* **Exercise objective**
Leaving out every line before the one with "Click the water", write out the rest of the records below exactly.

┄┄┄┄┄┄┄┄┄┄

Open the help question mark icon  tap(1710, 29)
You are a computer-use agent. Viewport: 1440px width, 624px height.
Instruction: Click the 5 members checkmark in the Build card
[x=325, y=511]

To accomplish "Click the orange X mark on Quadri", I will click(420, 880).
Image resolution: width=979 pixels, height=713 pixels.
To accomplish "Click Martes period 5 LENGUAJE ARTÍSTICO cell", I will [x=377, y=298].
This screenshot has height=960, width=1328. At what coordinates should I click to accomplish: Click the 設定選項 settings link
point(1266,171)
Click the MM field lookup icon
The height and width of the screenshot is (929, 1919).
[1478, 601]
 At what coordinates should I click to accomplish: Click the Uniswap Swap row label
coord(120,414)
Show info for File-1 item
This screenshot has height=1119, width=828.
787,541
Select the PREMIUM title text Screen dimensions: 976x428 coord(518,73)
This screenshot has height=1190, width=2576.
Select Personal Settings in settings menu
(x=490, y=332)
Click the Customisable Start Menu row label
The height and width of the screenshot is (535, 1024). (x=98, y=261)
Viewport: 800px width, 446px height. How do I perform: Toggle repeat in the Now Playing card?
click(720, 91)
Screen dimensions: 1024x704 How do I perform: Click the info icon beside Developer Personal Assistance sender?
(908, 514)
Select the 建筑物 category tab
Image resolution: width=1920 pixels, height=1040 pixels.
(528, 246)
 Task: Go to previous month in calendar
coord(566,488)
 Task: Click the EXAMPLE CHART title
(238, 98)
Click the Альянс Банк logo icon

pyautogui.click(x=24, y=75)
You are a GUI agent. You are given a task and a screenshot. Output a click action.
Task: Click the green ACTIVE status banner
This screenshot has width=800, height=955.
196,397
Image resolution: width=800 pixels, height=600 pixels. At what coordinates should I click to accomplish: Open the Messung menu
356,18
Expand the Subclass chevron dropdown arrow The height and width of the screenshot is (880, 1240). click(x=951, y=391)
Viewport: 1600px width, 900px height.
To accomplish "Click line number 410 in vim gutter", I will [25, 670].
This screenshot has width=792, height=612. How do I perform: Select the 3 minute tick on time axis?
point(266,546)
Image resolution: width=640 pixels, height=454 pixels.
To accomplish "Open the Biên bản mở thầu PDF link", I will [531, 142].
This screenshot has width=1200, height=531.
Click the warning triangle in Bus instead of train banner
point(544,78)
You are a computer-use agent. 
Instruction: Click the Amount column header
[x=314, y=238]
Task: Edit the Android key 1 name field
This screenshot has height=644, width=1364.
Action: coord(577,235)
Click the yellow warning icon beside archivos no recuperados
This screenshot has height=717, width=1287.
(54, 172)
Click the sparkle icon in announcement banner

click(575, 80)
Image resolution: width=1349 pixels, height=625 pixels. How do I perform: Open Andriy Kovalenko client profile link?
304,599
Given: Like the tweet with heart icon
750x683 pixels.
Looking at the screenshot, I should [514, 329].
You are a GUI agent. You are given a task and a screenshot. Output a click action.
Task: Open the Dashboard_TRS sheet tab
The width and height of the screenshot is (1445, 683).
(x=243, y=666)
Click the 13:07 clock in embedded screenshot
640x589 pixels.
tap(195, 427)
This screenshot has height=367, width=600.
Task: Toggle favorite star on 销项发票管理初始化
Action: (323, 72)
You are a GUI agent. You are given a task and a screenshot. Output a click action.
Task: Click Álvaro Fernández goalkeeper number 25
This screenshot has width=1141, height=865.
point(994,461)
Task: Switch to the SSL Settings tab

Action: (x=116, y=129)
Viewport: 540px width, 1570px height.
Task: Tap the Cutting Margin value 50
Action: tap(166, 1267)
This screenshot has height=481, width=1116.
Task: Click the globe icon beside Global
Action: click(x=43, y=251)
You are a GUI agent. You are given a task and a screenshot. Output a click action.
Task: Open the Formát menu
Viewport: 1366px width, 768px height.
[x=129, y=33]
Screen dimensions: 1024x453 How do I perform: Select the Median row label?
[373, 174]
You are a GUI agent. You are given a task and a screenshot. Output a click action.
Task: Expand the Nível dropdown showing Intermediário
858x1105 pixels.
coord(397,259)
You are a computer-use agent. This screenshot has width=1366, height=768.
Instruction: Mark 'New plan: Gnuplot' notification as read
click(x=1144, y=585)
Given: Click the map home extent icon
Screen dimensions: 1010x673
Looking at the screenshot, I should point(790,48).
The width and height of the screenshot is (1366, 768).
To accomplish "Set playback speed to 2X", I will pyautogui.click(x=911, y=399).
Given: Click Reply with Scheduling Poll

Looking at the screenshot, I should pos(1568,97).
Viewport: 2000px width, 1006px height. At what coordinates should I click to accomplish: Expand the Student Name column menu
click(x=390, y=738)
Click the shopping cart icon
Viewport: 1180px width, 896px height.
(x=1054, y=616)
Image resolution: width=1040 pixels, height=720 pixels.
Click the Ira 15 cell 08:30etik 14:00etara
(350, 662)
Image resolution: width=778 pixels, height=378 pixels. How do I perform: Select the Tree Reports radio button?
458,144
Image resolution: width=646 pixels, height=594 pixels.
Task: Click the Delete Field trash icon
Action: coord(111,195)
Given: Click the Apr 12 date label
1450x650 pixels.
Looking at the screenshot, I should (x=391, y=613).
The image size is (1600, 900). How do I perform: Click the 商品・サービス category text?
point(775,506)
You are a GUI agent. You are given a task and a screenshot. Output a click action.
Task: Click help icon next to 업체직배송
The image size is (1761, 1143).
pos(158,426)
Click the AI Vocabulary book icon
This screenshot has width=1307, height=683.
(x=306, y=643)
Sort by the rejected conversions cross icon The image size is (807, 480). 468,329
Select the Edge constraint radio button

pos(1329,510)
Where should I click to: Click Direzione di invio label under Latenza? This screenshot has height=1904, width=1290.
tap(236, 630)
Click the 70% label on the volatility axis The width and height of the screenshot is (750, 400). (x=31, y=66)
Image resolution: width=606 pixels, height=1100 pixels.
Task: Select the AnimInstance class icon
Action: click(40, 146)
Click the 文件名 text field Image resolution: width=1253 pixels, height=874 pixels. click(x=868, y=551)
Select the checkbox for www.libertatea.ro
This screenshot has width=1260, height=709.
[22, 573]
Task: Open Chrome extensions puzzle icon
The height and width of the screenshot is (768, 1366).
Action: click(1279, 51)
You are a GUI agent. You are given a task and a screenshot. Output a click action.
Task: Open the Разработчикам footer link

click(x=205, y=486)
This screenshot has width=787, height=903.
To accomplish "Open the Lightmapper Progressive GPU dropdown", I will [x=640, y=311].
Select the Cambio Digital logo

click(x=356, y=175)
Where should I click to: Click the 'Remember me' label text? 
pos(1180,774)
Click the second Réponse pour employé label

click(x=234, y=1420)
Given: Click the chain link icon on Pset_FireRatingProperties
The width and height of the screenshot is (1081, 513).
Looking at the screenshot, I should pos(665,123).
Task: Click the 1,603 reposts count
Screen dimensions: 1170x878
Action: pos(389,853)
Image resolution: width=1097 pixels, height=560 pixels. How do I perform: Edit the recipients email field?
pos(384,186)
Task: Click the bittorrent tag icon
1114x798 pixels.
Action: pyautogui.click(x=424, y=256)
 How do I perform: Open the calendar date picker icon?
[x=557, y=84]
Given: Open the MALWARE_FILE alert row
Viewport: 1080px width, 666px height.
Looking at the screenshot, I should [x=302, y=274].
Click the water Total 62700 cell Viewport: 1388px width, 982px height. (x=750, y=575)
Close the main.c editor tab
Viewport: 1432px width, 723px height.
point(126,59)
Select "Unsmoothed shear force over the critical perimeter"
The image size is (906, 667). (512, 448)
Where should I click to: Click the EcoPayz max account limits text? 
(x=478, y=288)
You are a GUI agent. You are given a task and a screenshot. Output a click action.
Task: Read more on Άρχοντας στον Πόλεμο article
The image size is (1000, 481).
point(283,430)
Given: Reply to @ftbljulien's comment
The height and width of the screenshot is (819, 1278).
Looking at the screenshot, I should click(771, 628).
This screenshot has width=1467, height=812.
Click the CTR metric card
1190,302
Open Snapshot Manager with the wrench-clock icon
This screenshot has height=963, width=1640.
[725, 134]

┄┄┄┄┄┄┄┄┄┄

* **Response to this task**
Click the water Total 62700 cell Viewport: 1388px width, 982px height. (x=750, y=575)
Close the main.c editor tab
Viewport: 1432px width, 723px height.
point(126,59)
Select "Unsmoothed shear force over the critical perimeter"
The image size is (906, 667). (512, 448)
Where should I click to: Click the EcoPayz max account limits text? 
(x=478, y=288)
You are a GUI agent. You are given a task and a screenshot. Output a click action.
Task: Read more on Άρχοντας στον Πόλεμο article
The image size is (1000, 481).
point(283,430)
Given: Reply to @ftbljulien's comment
The height and width of the screenshot is (819, 1278).
Looking at the screenshot, I should click(771, 628).
This screenshot has width=1467, height=812.
Click the CTR metric card
1190,302
Open Snapshot Manager with the wrench-clock icon
This screenshot has height=963, width=1640.
[725, 134]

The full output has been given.